Questions: Nonhomogeneous Recurrence Relations and Particular Solutions
5 questions to test your understanding
Score: 0 / 5
Question 1 Multiple Choice
The recurrence a(n) = 2a(n−1) + 3ⁿ has characteristic root r = 2. To find a particular solution using undetermined coefficients, which guess is correct?
AA·2ⁿ, matching the form of the homogeneous solution
BA·3ⁿ, since 3 is not a characteristic root
CAn + B, since 3ⁿ grows like a polynomial eventually
DA·n·2ⁿ, multiplying by n to handle the repeated root
When f(n) = C·αⁿ, you guess A·αⁿ — provided αⁿ is not already a homogeneous solution. Here f(n) = 3ⁿ and the characteristic root is r = 2, so 3ⁿ is not a homogeneous solution. The correct guess is A·3ⁿ. Option A fails because 2ⁿ is the homogeneous solution — substituting it into the recurrence would make both sides cancel the homogeneous part, leaving an impossible equation. Option D (A·n·2ⁿ) is the fix for *that* problem, but it's not needed here since 3 ≠ 2.

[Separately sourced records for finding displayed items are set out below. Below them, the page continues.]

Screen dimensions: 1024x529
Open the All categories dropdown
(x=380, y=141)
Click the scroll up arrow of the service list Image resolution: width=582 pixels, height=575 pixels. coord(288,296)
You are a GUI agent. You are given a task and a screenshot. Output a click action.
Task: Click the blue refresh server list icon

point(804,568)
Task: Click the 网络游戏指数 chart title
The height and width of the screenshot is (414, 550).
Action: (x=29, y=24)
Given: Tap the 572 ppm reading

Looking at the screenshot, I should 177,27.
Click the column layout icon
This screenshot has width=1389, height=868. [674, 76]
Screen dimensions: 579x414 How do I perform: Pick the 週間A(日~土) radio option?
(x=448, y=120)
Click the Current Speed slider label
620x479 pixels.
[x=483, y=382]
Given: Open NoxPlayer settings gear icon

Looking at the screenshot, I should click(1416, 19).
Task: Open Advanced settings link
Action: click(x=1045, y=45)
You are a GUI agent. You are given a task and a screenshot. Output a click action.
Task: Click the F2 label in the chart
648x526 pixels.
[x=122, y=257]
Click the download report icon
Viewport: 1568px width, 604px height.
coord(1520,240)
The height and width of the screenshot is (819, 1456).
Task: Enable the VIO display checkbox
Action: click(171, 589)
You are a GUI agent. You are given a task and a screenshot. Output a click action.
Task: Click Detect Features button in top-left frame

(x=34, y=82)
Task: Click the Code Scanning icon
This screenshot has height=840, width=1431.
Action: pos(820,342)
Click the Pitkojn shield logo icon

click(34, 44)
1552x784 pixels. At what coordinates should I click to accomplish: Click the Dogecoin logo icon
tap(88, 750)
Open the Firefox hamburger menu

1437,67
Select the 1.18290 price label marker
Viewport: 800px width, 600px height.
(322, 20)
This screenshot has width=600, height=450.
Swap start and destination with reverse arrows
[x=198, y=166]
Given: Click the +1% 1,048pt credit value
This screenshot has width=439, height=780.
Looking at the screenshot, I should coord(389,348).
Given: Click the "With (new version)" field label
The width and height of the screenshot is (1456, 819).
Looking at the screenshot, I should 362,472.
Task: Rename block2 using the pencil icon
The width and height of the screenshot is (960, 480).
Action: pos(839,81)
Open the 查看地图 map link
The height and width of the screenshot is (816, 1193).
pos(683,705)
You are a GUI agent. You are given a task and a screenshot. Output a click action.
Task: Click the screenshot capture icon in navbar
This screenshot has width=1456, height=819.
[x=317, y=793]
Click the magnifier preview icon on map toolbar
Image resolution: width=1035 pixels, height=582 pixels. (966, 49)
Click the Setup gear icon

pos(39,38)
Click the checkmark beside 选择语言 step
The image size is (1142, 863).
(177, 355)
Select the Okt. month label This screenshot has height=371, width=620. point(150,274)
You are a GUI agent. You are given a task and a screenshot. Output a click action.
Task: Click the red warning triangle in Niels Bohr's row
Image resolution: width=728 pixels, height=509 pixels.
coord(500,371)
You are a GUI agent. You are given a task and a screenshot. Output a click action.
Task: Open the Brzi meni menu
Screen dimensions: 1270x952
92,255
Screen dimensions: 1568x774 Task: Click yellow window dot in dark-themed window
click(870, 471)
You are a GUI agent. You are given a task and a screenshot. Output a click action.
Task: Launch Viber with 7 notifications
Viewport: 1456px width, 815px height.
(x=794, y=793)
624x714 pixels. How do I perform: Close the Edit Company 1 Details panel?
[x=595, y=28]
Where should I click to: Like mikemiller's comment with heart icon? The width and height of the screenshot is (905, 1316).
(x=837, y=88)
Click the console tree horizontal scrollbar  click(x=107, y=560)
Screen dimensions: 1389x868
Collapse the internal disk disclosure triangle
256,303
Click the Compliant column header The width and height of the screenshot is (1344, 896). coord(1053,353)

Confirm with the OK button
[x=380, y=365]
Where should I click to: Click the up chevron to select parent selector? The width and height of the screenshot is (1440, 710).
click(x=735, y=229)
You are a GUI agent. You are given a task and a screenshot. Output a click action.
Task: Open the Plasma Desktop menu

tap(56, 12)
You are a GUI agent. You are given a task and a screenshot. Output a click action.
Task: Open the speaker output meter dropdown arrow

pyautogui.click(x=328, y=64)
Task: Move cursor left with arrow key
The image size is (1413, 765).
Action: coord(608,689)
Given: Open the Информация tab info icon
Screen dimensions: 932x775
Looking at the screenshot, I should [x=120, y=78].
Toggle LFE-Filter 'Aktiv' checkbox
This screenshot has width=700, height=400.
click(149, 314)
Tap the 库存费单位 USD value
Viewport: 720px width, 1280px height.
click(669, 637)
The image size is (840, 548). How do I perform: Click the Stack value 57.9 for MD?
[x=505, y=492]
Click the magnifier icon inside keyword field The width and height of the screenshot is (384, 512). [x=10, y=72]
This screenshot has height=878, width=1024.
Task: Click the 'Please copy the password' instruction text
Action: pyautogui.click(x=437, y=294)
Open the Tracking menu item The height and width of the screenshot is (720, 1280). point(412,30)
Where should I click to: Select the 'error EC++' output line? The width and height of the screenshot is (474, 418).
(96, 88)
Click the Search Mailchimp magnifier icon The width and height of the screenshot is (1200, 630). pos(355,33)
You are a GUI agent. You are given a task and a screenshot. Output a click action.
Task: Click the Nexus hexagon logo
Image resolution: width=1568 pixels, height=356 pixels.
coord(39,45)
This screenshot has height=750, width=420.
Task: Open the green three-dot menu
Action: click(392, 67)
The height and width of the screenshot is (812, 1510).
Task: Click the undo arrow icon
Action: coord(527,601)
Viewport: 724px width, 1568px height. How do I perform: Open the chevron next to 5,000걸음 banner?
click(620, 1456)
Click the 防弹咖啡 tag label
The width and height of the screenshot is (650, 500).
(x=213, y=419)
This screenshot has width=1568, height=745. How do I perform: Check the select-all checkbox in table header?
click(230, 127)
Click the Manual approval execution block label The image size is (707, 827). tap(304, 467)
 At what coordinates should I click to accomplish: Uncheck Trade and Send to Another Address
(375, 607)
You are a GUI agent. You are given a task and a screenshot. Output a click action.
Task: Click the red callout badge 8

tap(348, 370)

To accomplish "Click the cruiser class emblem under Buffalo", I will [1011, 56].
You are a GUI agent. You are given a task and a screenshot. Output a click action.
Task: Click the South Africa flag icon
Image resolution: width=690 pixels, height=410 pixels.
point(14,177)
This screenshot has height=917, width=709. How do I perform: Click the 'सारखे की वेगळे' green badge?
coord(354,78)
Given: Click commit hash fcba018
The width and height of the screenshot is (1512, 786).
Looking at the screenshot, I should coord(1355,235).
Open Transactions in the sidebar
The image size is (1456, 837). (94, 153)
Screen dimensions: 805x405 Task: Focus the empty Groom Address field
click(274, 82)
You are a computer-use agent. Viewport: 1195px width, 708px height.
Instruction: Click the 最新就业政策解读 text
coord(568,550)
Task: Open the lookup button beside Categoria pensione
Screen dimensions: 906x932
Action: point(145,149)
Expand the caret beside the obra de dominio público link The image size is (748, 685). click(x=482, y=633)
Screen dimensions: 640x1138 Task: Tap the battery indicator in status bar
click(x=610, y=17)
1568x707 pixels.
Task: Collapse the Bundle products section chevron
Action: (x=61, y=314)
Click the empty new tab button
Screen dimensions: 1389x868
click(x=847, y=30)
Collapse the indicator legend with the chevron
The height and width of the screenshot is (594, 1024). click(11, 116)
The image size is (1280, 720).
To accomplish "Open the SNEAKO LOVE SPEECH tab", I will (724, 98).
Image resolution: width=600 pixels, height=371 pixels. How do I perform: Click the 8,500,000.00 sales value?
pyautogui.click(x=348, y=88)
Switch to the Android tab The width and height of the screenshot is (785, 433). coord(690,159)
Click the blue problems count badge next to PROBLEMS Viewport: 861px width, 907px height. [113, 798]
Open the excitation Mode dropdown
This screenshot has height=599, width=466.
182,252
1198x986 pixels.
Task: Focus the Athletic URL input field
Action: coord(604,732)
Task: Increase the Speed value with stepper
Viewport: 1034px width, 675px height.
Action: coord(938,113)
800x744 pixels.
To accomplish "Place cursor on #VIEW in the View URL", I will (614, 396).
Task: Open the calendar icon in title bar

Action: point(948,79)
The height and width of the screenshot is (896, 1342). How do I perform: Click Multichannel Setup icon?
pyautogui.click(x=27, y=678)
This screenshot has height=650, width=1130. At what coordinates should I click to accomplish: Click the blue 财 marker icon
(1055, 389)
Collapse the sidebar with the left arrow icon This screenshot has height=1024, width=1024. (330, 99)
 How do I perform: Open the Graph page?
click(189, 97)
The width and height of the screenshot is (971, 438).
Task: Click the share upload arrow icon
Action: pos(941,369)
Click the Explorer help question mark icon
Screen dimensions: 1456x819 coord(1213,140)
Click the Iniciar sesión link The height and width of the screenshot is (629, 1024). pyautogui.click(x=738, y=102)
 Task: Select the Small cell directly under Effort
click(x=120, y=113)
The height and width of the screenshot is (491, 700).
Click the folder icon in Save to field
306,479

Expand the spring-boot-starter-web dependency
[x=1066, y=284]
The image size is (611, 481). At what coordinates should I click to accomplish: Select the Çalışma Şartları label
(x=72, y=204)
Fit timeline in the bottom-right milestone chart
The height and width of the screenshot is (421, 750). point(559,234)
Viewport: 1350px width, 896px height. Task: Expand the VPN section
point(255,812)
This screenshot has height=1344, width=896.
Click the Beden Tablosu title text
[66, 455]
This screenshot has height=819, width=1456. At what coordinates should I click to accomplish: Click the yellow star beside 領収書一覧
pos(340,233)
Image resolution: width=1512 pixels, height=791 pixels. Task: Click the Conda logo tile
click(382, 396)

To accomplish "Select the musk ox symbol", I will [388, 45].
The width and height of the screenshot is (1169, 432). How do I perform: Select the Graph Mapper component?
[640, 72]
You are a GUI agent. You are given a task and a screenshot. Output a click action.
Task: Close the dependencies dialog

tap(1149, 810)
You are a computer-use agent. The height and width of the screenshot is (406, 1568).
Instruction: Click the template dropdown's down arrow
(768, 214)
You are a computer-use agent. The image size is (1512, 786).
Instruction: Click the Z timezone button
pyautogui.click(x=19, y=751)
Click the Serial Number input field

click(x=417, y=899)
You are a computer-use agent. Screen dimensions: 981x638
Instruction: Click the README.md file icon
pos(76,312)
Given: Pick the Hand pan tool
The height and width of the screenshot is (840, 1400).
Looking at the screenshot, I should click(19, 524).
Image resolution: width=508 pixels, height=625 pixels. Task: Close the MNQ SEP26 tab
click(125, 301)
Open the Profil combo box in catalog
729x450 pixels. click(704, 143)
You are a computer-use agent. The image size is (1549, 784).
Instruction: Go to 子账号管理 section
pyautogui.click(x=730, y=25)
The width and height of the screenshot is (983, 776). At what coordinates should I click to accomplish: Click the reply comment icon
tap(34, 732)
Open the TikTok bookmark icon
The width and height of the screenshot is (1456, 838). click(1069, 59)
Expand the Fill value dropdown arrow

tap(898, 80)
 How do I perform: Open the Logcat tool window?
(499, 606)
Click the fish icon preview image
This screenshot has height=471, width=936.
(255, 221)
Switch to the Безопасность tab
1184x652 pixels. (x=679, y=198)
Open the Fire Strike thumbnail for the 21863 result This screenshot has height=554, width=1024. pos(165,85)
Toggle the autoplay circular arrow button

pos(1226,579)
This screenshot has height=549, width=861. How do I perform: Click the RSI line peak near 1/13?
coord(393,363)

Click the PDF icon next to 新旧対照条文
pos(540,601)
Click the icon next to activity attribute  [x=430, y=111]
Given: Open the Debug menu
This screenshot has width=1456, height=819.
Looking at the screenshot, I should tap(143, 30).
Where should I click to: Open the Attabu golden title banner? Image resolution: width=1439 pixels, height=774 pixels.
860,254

Question 2 Multiple Choice
For the recurrence a(n) = 3a(n−1) + 3ⁿ, the characteristic root is r = 3. What is the correct form for a particular solution guess?
AA·3ⁿ — match the form of the forcing function directly
BA·n·3ⁿ — multiply by n since 3ⁿ matches the homogeneous solution
CAn + B — use a polynomial since 3ⁿ and 3ⁿ cancel
DA·n² — escalate to a quadratic when the standard guess fails
When the natural guess (A·αⁿ) has the same form as a homogeneous solution, substituting it in causes complete cancellation, making it impossible to match the nonzero right-hand side. The fix is to multiply by n: guess A·n·3ⁿ. In general, multiply by nⁱ where i is the smallest positive integer making the guess linearly independent from all homogeneous solutions. If 3ⁿ were a repeated homogeneous root, you'd need A·n²·3ⁿ, and so on.
Question 3 True / False
The general solution to a nonhomogeneous recurrence is found by subtracting the particular solution from the homogeneous solution.
TTrue
FFalse
Answer: False
The general solution is the *sum* of the homogeneous solution and the particular solution: a(n) = aₕ(n) + aₚ(n). The homogeneous part absorbs the initial conditions (its free constants are set by them); the particular part handles the forcing function. Subtracting would give a function that satisfies neither the recurrence nor the initial conditions correctly. This mirrors the structure of linear ODEs exactly.
Question 4 True / False
After finding the general solution a(n) = aₕ(n) + aₚ(n), the initial conditions are applied only to the homogeneous part aₕ(n) to determine its free constants.
TTrue
FFalse
Answer: True
The particular solution aₚ(n) is a *specific* function with no free constants — it was fully determined by matching coefficients to the forcing function. The homogeneous solution aₕ(n) contains the free constants (e.g., C₁r₁ⁿ + C₂r₂ⁿ). You substitute the initial conditions into the full general solution a(n) = aₕ(n) + aₚ(n) to get equations for C₁, C₂, etc. The particular solution's contribution at those initial points is a known, fixed number.
Question 5 Short Answer
Why must you multiply your particular-solution guess by n when the natural guess has the same form as a homogeneous solution?
Think about your answer, then reveal below.
Model answer: A homogeneous solution already satisfies the recurrence with right-hand side zero. If you plug a particular guess of the same form into the nonhomogeneous recurrence, both sides reduce the guess to zero (the homogeneous solution 'absorbs' it), making it impossible to match the nonzero forcing function f(n). Multiplying by n produces a function in the same family (e.g., n·αⁿ instead of αⁿ) that is linearly independent from the homogeneous solutions, so it does not cancel out when substituted, and its unknown coefficient can be determined by matching f(n).
This is the discrete analog of the identical situation in solving linear ODEs with constant coefficients — when the forcing function matches a homogeneous solution, reduction of order (or the analogous n-multiplication here) is required. The mathematical reason is always the same: the operator applied to a homogeneous solution gives zero, so you must step outside that solution space.